— Ошибаетесь, Пряхин. Но об этом потом. Кто же такой этот Федосов или, иначе, человек с плешью?
— Понятия не имею, — пожал плечами Пряхин. — Какой-то алкоголик. Встретились случайно, один раз. И разошлись. Я бы сейчас и не узнал его, встреться он мне где-нибудь.
— Почему же вы ему говорили, что служите на маяках?
— А что же я должен говорить ему, что я сын белоэмигранта и прибыл на связь по разведзаданию? Странный вопрос.
— Говорите точнее: что я шпион и прибыл для шпионажа. Допустим, что это так. А какие у вас есть здесь в Северогорске знакомые женщины. Помните: «есть одна приличная, с брачком, правда».
— Вздор. Это ваш агент приврал. Наверное, по вашему заданию говорил…
— Это не наш агент, а матрос советского военного флота. Не будь Иванкевича, так сделал бы любой другой советский человек. Вспомните Кузьму Кондакова, простого парня — котельщика с верфи.
— Так я его и хотел обезвредить. Ведь это явный агент. Даже с повязкой.

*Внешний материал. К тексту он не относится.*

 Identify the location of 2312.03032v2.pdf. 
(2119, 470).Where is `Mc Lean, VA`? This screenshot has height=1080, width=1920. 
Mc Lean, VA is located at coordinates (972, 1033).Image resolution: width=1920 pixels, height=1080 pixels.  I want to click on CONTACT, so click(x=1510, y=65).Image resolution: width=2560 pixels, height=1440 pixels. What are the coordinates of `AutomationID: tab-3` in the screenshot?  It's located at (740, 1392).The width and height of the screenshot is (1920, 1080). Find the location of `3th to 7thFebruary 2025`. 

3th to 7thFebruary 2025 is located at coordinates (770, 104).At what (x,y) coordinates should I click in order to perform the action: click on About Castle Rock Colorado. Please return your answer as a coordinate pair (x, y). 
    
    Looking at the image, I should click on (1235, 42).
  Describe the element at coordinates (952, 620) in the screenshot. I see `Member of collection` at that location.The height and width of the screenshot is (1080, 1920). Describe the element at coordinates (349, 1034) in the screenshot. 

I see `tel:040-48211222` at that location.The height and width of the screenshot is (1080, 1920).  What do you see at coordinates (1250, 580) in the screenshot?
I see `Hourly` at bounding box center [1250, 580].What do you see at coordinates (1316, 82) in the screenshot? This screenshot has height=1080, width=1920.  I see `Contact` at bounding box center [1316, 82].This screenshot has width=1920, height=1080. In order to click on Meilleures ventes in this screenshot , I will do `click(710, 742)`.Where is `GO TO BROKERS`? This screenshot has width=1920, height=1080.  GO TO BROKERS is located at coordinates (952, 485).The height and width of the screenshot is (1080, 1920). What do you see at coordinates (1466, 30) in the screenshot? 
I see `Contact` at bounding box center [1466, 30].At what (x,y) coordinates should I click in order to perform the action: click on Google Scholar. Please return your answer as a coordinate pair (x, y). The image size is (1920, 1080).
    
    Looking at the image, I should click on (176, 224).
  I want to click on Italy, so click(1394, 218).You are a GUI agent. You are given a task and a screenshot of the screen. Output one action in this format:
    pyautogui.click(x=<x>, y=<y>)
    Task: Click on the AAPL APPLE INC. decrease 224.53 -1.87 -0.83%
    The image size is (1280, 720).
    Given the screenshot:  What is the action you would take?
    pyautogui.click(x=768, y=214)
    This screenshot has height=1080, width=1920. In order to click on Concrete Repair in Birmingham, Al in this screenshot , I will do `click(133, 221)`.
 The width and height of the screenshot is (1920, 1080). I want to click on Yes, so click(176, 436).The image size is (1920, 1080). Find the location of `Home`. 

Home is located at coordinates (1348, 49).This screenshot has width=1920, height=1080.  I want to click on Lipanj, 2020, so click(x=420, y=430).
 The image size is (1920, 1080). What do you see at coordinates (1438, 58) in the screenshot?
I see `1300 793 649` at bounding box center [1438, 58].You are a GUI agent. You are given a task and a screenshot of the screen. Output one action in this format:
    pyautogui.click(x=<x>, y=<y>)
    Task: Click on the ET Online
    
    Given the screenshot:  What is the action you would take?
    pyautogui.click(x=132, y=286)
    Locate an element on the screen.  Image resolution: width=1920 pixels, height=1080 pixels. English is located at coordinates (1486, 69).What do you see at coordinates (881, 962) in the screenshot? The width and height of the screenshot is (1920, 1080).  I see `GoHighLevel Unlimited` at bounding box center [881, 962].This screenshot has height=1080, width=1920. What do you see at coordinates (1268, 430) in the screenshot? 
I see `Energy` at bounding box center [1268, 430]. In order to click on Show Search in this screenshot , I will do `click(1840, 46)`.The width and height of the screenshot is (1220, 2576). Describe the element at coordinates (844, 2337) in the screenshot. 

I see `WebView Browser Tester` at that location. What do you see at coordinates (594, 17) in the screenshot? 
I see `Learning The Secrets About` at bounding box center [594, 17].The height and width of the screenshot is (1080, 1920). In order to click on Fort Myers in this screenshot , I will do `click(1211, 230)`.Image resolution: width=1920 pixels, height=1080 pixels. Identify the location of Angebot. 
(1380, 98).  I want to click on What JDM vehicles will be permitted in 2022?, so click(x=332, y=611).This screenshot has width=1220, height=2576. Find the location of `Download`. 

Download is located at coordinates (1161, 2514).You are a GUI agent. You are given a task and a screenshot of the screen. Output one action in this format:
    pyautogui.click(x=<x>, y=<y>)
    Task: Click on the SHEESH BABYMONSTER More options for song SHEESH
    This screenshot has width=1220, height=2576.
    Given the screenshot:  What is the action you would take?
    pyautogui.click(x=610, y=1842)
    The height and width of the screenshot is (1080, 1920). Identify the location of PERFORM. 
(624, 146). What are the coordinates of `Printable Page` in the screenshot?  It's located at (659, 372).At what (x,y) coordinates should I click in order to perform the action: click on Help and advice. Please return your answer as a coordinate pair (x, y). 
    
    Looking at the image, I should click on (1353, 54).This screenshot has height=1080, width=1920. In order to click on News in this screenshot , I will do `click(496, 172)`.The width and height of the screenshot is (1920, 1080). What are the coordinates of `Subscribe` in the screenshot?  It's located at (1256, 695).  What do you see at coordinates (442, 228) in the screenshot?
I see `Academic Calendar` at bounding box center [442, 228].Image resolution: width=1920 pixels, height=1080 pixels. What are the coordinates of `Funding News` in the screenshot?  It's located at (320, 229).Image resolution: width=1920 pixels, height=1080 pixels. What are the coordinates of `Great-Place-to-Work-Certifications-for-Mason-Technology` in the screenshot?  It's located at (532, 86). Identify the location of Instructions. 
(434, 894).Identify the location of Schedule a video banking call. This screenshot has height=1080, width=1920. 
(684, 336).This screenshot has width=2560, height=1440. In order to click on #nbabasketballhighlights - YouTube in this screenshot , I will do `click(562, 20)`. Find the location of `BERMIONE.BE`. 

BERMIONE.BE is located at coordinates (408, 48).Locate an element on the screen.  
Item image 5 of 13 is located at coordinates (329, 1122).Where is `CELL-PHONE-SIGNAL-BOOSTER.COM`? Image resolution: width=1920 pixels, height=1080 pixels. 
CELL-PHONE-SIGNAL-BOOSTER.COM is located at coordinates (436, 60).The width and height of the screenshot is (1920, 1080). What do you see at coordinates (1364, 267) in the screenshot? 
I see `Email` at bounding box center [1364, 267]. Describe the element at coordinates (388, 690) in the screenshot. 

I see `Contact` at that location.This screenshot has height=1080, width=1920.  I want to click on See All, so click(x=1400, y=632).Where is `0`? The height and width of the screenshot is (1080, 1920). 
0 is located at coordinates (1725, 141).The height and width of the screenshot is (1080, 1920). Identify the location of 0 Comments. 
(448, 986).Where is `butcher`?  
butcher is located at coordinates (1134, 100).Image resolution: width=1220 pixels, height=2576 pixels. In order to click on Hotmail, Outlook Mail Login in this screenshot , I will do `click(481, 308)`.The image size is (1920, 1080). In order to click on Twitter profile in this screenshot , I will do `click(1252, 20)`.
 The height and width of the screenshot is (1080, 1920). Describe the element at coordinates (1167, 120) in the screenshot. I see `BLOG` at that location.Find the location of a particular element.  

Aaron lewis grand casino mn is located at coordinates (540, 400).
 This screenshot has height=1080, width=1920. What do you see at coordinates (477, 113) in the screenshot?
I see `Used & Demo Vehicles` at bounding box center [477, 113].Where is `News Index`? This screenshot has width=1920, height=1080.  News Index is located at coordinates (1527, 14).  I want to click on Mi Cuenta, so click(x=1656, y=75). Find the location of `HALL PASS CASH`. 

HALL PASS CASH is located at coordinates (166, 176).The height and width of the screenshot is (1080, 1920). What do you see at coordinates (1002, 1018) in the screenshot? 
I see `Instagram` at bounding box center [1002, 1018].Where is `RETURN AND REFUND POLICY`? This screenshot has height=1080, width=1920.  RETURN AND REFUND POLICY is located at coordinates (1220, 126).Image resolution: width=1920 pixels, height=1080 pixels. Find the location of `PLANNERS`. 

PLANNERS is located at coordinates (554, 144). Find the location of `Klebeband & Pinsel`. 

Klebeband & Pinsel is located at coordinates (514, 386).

— Это неверно, Пряхин. И Кондаков, и Иванкевич, и Айвазян, и многие миллионы других юношей и девушек — это хозяева страны. Именно потому, что они по-хозяйски относятся ко всему, что нас окружает, много таких кондаковых стало бригадмильцами. Ведь в своем доме должен быть порядок. И они охраняют его — сами, добровольно, бескорыстно. Не за страх, а за совесть. Таковы и наши тысячи иванкевичей. Они хорошо понимают свой долг. Поэтому-то вы, Лисовский да и любой другой вроде вас рано или поздно, но всегда получает удовольствие беседовать с советским следователем. Нашей жизни и наших людей таким, как вы, не понять. Вы — человек другого мира. Нас разделяет… — полковник мысленно улыбнулся, вспомнив донесение Трофимова о шифре, — да, нас разделяет линия перемены дат, — с нажимом произнес он.
— Как вы сказали? — вскинулся Пряхин.
— Я сказал: нас разделяет линия перемены дат. И мне, учтите, Пряхин, известно, что это значит для вашей компании.
— Не принимайте меня за дурака, гражданин полковник. Вы ничего не знаете. Давно спросили бы, если б хоть что-нибудь имели в руках.
— Хорошо уже то, что вы невольно признаётесь в том, что линия перемены дат для вас кое-что значит. Теперь будет к вам серьезный вопрос, и вот ответа на него вы не можете не знать. Сколько ампул яда дал Лисовский Зое Александровне Галузовой?
— Две, — машинально ответил Пряхин и растерянно посмотрел на полковника, облизывая сразу пересохшие губы. — Нет, я не знаю об этом ничего.
— Зато я теперь об этом знаю все. Будьте спокойны и не очень рассчитывайте на недостаток доказательств. Вас еще ожидает и очная ставка с Галузовой и Федосовым. Только лучше не доводить дело до нее. В коробке не хватало трех ампул, — настаивал полковник, видя, что нервы его противника сдали окончательно.